I stared out the window at the empty dark. The invisible countryside sped by me. I told myself to stop fixating on such things. After all, I doubted the other operatives thought of themselves this way. I couldn’t imagine someone like Jack Mortenson, grim and resolute, letting even a trace of remorse for the things he’d done cloud his mind. But I was not Jack Mortenson, nor was I meant to be.

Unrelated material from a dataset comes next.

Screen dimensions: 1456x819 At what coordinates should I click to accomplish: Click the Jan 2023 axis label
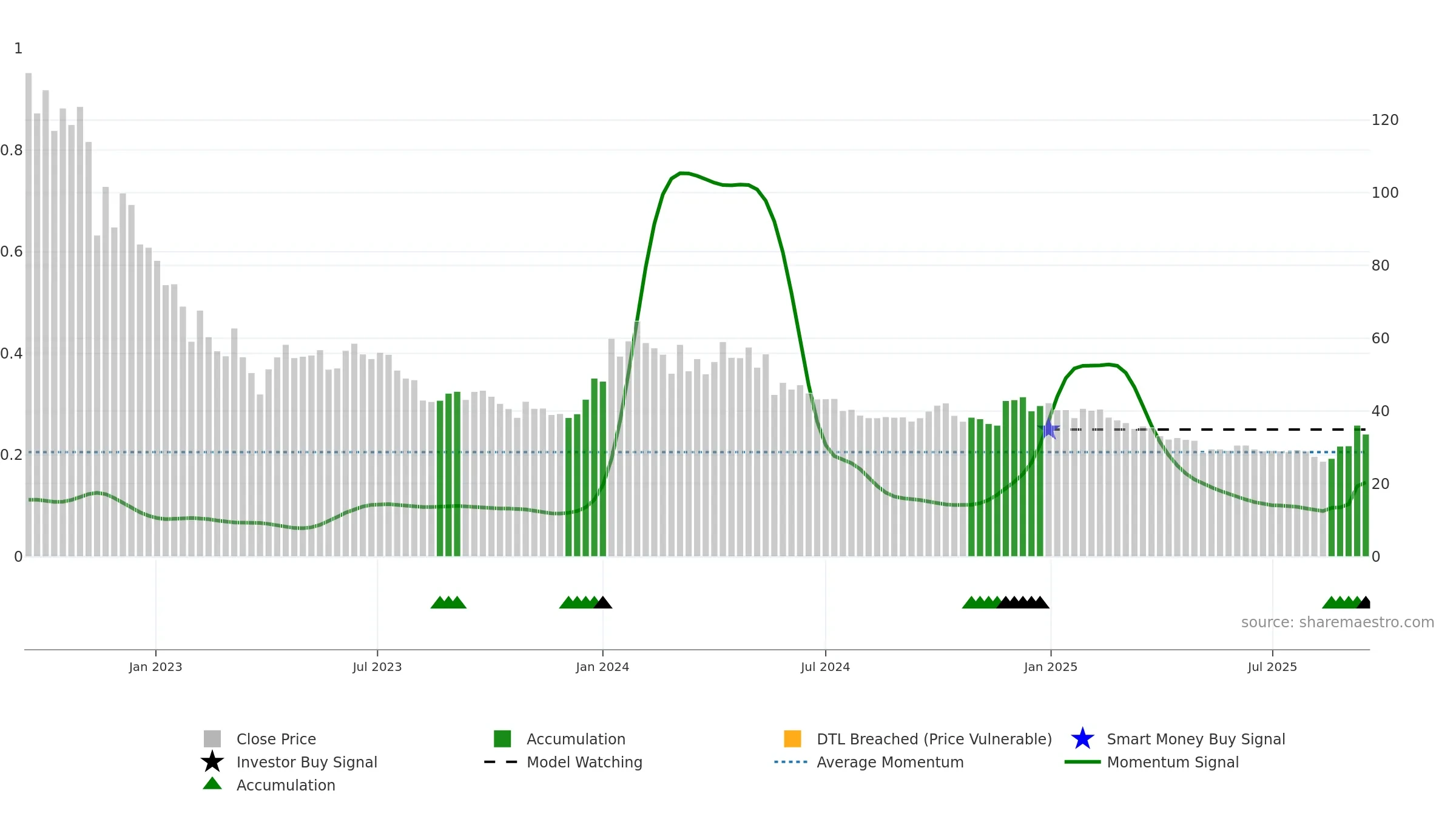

I wondered, not for the first time, whether my experience as an investigator had changed me or whether this was the woman I truly was. All my life, I’d done what my parents told me to do, up to and including my disastrous marriage. I’d thought myself a good girl then, quiet and dutiful, always ready to obey. Perhaps I was disguised even from myself.
The woman I’d become since Pinkerton hired me—excited by subterfuge, capable of any and all lies, slipping into and out of identities like dresses—was she the real me?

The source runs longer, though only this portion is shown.